Chris Sajnog was a Master Training Specialist in the Navy and was hand-selected to write the US Navy SEAL Sniper Manual. He used this experience, plus four years of studying neuroscience and elite performance, to develop the SEAL Training System (instead of Sea, Air, and Land Teams, this SEAL is Science-based Education for Accelerated Learning), which he uses to help others learn, live, and lead like warriors. He is a proud father, the author of three bestselling books, and the owner of Center Mass Group, a 100% Service-Disabled Veteran-Owned Small Business in San Diego, CA.
What you teach is less important than who you teach.
Most people think teaching marksmanship is about technique. But in order to hit the target, the person is more important than the gun. Said another way, the weapon (you) is more important than the tool (the gun).
It is important to turn people into leaders of themselves before having them lead others.
To be a good leader is to be a good teammate – to know your own skills and to lead or follow when appropriate.
Chris’s acronym for TEAMS: Take responsibility, Encourage others, Ask for help, Master your job, and Sacrifice for the team.
The seven key components for reaching an elite skill at anything: Mindset, planning, physics, focus, conditioning, deliberate practice, and feedback.

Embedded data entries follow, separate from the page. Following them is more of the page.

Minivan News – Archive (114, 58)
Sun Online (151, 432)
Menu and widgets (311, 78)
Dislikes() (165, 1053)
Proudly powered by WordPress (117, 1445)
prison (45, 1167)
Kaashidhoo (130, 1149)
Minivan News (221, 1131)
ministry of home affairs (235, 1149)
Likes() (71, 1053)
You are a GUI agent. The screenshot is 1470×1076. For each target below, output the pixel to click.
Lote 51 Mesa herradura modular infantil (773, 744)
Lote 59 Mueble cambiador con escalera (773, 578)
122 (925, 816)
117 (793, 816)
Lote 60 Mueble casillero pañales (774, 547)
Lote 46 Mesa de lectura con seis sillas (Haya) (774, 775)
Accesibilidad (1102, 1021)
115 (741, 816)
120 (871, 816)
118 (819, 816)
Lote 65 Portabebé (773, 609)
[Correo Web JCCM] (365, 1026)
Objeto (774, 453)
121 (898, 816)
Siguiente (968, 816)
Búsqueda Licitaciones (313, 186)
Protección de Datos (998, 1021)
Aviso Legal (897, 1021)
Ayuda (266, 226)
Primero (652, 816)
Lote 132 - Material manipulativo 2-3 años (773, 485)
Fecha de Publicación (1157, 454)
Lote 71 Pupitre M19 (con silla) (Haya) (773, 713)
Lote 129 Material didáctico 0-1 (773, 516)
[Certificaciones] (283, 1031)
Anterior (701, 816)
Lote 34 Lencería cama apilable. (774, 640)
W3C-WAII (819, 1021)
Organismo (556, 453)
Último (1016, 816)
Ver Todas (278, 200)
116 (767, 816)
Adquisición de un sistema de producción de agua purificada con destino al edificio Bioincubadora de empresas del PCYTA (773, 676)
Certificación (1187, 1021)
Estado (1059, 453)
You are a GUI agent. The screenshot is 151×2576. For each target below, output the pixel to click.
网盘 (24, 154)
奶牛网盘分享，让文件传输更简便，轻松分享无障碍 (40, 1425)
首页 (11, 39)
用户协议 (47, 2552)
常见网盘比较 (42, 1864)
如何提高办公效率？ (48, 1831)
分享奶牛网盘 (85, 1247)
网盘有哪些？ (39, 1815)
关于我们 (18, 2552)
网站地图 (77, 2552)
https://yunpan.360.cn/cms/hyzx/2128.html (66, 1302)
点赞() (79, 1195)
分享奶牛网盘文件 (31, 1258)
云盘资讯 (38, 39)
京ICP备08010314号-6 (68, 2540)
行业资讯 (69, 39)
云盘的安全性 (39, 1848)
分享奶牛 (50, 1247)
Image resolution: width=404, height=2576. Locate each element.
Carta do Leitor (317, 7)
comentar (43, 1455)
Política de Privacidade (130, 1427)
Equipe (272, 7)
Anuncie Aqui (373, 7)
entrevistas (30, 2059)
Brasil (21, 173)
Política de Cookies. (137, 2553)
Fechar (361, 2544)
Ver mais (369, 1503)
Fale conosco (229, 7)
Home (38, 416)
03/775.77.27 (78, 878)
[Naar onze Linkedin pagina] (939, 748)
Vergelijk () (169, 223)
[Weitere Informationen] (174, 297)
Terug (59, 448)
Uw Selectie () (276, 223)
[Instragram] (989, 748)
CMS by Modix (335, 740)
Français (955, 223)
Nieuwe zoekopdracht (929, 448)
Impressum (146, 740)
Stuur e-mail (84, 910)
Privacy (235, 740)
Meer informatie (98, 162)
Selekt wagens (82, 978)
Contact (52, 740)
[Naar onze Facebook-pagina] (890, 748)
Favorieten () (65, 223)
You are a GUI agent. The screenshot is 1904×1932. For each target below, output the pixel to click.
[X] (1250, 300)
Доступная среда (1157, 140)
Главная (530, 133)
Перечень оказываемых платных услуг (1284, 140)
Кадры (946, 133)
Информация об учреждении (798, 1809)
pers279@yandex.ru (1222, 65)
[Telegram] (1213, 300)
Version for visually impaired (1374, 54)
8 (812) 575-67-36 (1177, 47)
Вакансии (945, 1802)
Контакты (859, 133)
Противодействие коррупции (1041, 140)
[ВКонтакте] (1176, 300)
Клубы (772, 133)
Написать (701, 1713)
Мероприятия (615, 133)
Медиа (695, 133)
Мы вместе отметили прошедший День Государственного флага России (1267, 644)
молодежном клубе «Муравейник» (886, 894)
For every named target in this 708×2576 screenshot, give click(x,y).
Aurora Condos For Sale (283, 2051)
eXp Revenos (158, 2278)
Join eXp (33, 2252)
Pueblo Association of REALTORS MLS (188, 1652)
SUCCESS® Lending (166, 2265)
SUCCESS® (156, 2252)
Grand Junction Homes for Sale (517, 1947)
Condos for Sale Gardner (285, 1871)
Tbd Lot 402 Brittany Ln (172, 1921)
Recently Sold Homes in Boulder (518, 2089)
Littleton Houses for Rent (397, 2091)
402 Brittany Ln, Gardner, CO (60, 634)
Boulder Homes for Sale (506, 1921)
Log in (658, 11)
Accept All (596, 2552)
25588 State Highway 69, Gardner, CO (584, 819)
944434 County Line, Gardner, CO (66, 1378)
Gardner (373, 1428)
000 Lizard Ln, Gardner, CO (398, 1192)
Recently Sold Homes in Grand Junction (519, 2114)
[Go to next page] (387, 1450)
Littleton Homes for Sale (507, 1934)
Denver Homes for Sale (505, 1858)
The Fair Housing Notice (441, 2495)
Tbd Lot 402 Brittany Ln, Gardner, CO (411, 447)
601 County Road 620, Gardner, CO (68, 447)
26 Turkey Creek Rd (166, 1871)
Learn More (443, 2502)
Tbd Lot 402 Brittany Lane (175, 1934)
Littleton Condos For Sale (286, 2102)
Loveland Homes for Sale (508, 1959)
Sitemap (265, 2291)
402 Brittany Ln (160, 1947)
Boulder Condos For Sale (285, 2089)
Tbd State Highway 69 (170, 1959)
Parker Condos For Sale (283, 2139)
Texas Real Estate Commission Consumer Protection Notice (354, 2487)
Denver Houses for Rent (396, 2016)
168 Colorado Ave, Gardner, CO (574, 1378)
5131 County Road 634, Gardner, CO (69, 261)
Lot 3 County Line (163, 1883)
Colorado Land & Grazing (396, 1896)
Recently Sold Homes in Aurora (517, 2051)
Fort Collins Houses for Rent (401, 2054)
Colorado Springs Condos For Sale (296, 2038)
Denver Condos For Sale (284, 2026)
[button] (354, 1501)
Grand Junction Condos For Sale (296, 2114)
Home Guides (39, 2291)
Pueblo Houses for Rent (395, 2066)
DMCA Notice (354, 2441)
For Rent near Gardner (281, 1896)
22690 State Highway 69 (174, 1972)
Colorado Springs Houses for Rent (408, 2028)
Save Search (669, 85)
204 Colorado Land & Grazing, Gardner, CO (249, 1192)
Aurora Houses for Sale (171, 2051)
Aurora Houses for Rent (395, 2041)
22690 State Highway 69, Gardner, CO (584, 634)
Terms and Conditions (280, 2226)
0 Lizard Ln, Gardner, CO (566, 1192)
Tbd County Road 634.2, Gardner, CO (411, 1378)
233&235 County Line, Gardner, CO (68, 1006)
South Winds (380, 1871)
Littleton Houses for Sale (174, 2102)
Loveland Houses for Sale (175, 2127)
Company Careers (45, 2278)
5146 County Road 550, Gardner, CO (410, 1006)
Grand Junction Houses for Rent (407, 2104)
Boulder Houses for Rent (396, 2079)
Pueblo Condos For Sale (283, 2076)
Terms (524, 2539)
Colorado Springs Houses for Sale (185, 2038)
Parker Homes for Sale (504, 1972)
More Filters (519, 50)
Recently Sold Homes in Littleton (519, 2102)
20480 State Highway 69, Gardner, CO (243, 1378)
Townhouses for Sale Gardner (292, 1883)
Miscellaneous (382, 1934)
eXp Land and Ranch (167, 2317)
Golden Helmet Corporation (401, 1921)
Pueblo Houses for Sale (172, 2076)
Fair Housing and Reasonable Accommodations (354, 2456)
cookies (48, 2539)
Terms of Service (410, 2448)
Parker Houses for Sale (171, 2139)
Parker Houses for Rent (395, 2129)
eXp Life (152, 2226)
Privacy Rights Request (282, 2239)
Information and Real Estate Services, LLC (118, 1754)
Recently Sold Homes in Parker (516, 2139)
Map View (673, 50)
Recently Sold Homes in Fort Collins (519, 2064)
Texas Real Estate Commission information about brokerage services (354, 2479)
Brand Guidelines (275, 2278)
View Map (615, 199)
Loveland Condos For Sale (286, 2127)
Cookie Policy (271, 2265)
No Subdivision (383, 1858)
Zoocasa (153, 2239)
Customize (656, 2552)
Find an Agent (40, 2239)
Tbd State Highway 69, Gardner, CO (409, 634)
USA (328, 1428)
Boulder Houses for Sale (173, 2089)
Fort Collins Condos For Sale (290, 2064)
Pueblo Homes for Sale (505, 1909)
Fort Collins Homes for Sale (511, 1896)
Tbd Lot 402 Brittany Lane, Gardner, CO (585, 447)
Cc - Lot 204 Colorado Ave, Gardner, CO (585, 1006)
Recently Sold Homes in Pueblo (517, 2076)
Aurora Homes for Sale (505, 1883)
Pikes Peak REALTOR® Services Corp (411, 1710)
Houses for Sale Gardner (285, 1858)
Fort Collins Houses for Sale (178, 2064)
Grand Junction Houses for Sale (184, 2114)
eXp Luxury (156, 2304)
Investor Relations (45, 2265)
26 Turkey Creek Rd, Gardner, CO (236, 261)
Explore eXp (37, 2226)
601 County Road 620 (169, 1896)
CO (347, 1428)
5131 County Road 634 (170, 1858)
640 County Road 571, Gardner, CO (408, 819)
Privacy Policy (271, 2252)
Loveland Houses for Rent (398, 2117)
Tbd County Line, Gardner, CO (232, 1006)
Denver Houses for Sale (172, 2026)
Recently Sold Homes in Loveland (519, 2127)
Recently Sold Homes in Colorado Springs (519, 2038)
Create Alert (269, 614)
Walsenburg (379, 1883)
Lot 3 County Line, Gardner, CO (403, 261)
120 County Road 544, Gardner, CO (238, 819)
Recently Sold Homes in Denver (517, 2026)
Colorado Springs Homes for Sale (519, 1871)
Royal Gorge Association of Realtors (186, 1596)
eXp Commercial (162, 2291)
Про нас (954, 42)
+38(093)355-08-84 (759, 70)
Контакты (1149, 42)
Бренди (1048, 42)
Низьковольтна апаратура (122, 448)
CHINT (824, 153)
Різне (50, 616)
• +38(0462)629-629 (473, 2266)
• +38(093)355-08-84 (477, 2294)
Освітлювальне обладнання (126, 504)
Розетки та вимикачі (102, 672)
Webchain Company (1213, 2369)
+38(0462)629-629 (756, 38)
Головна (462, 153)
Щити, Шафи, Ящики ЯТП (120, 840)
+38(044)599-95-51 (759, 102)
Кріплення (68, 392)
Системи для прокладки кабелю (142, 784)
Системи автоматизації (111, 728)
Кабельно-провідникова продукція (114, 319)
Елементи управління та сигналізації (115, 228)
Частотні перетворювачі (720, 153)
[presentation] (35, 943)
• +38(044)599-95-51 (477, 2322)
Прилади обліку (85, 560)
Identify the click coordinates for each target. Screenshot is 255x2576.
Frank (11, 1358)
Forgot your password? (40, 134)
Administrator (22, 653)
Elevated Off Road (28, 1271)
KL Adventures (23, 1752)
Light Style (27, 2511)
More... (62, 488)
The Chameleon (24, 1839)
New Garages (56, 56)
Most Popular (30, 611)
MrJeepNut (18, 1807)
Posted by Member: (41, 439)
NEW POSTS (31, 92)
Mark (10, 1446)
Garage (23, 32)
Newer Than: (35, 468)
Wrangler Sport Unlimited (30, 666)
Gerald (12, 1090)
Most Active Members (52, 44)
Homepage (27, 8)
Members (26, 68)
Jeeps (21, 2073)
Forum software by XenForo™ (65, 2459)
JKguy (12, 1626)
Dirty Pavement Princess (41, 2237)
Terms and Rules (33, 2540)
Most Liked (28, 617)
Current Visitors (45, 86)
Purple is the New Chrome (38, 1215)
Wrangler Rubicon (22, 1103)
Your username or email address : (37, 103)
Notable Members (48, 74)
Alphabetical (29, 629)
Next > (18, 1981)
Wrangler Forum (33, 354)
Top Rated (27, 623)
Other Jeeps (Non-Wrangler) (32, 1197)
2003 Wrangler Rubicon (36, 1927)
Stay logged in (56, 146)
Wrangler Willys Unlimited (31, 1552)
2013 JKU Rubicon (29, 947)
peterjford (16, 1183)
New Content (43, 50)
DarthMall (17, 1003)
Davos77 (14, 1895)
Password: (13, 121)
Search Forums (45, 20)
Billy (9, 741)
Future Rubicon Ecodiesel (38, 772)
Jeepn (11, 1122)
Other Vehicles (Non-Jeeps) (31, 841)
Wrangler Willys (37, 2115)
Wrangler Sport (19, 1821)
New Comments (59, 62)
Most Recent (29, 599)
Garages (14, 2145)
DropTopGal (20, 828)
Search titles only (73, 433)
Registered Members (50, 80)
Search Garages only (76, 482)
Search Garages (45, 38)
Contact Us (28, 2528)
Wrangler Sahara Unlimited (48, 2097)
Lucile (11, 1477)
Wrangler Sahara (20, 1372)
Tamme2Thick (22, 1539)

The shorter the feedback loop, the faster you will progress (check the target after every single shot).
QUESTIONS TO INSPIRE US TO ACTION
What is some lesson, saying, or experience that continues to influence your leadership to this day? Leading class to exceed expectations while in SEAL training.
Use three descriptors to finish this sentence: “A leader is…” Inspiring, decisive, and vulnerable
What is a question that leaders should be asking either themselves or others? What can I do to make the jobs of those I’m leading easier?
What book would you recommend to leaders? Leaders Eat Last by Simon Sinek
If you could get every listener to start doing something THIS week to help them be a better leader, what would it be? Meditate.
As a general life principle, is it better to ask “why?” or “why not?” It depends on the framing of the question. If something negative happens, asking “why me?” helps you make excuses. But if you’re asking “why did this happen?” in order to fix a problem, it’s helpful. The same could be said for “why not?”